3. Equipment is imperative
Sophisticated industrial equipment costing a small fortune is needed to turn dry cannabis into concentrated oils used to make everything from gummy bears and granola bars to carbonated drinks and vape cartridges. Leading suppliers of this type of equipment include Advanced Extraction Systems (AESI), based in PEI. Some of the country’s biggest growers are already among its customers.
4. Looks matter
Packaging that looks professional is key for cannabis. That means automated labelers, sealers scales, baggers, conveyors and product inspection tailored to the industry. MD Packaging of Uxbridge, Ont. has worked with purveyors of medical pot for years and sees the addition of recreation products as a boom for its business.
5. Keep an eye on edibles
Craving Chocolate Coconut Bliss Balls or Ganja Peanut Butter Cookies? How about Magic Flute Brownies and Chewy Chocolate Trip Cookies for liftoff into outer space? Edibles including chocolates and hard candy, all infused with a dose of THC, are coming your way soon. There are several small businesses in this country selling THC edibles online in Canada, so far just for medical purposes but soon for fans of “The Hitchhiker’s Guide to the Galaxy.”
6. Cannabis-infused topicals are on the rise
Topical creams and balms infused with cannabis are already available for people who suffer from chronic joint pain and arthritis, provided you have a script from an MD. But this will remain a grey area for legalization for non-prescribed users because the legislation doesn’t directly address this product category. But this won’t slow online sales, which are already booming. For instance, Vancouver’s Miss Envy Botanicals makes a sex lubricant infused with cannabis extract to increase blood flow to sensitive parts of the body while Cannalife Botanicals makes similar products.
7. Novelty products
Wholesalers of specialty paraphernalia are sure to make a killing. Amsterdam’s Futurola manufactures a variety of cool items, including the Knockbox 2, a machine cost $4,500 U.S. that rolls 100 perfect cannabis filled cones in a matter of minutes.

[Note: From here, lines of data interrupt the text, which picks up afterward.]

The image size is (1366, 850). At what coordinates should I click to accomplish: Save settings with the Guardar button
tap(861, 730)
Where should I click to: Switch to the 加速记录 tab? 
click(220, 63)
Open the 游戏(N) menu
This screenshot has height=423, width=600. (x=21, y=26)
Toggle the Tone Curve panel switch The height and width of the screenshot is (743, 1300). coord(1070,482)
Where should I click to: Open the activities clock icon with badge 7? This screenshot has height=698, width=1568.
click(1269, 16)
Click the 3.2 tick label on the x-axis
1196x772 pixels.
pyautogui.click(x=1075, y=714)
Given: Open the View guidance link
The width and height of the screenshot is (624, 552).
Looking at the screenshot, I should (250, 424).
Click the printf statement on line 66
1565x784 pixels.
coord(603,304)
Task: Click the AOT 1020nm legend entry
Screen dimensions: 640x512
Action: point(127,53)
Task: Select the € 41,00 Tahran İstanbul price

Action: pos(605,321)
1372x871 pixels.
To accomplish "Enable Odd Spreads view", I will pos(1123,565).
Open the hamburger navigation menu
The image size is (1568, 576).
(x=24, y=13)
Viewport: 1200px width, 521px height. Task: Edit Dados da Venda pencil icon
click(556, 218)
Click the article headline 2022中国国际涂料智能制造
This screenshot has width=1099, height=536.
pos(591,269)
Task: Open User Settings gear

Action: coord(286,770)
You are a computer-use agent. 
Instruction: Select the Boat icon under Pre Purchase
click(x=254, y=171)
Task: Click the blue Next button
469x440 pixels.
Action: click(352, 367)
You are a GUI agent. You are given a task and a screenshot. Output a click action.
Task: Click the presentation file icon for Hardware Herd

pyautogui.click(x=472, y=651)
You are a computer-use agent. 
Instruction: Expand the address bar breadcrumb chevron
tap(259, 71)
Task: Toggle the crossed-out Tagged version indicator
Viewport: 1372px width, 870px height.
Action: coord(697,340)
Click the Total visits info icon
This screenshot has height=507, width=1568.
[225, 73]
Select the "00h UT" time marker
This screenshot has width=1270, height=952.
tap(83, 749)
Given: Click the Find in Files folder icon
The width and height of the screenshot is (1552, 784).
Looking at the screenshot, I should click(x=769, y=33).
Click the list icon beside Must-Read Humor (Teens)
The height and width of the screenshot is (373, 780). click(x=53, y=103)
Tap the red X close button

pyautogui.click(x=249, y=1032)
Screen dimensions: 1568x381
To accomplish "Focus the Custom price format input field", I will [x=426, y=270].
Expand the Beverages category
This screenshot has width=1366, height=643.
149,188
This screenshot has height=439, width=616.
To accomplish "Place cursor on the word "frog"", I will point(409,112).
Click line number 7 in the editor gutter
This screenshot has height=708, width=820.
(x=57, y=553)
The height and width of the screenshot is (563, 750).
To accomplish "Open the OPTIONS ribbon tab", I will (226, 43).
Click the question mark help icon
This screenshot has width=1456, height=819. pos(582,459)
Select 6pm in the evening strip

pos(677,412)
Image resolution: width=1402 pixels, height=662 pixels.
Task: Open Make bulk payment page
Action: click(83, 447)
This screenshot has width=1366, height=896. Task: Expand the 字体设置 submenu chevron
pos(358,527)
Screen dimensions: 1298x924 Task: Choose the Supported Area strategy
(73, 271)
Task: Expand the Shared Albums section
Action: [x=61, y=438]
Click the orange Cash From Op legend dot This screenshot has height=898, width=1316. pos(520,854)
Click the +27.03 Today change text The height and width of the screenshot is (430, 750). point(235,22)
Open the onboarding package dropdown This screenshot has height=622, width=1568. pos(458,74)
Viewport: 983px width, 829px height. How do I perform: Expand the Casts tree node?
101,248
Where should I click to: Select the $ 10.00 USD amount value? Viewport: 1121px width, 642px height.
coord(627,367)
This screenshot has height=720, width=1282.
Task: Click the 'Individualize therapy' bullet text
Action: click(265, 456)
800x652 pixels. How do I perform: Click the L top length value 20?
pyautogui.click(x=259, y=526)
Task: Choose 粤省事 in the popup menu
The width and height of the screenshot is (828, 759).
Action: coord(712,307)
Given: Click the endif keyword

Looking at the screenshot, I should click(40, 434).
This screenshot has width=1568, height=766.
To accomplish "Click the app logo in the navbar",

8. Genetically-modified pot?
As users become increasingly picky about the mood alteration they want from their pot, genetically modified cannabis will become a big thing. And the same goes for medical users in terms of the health benefits they demand. Canadian pharma labs able to patent new and better strains of cannabis will be in high demand. Companies such as Monsanto Co. (NYSE: MON) and Bayer (BAYN: GR) are already sharing secrets about the production of genetically modified marijuana.
9. PR bonanza
Consultants, lobbyists, and PR companies will prosper. Navigator is lobbying provincial governments on behalf of clients while Toronto’s Lift & Co. is positioning itself as the go-to PR agency for things cannabis.
10. Cannabis stock products
Mutual funds and ETFs are in the game too. The list of investment products with exposure to cannabis stocks includes iShares Core S&P/TSX Capped Composite Index ETF (TSE: XIC), BMO S&P/TSX Capped Composite ETF (ZCN: TO) and Vanguard FTSE Canada All-Cap ETF (TSE: VCN).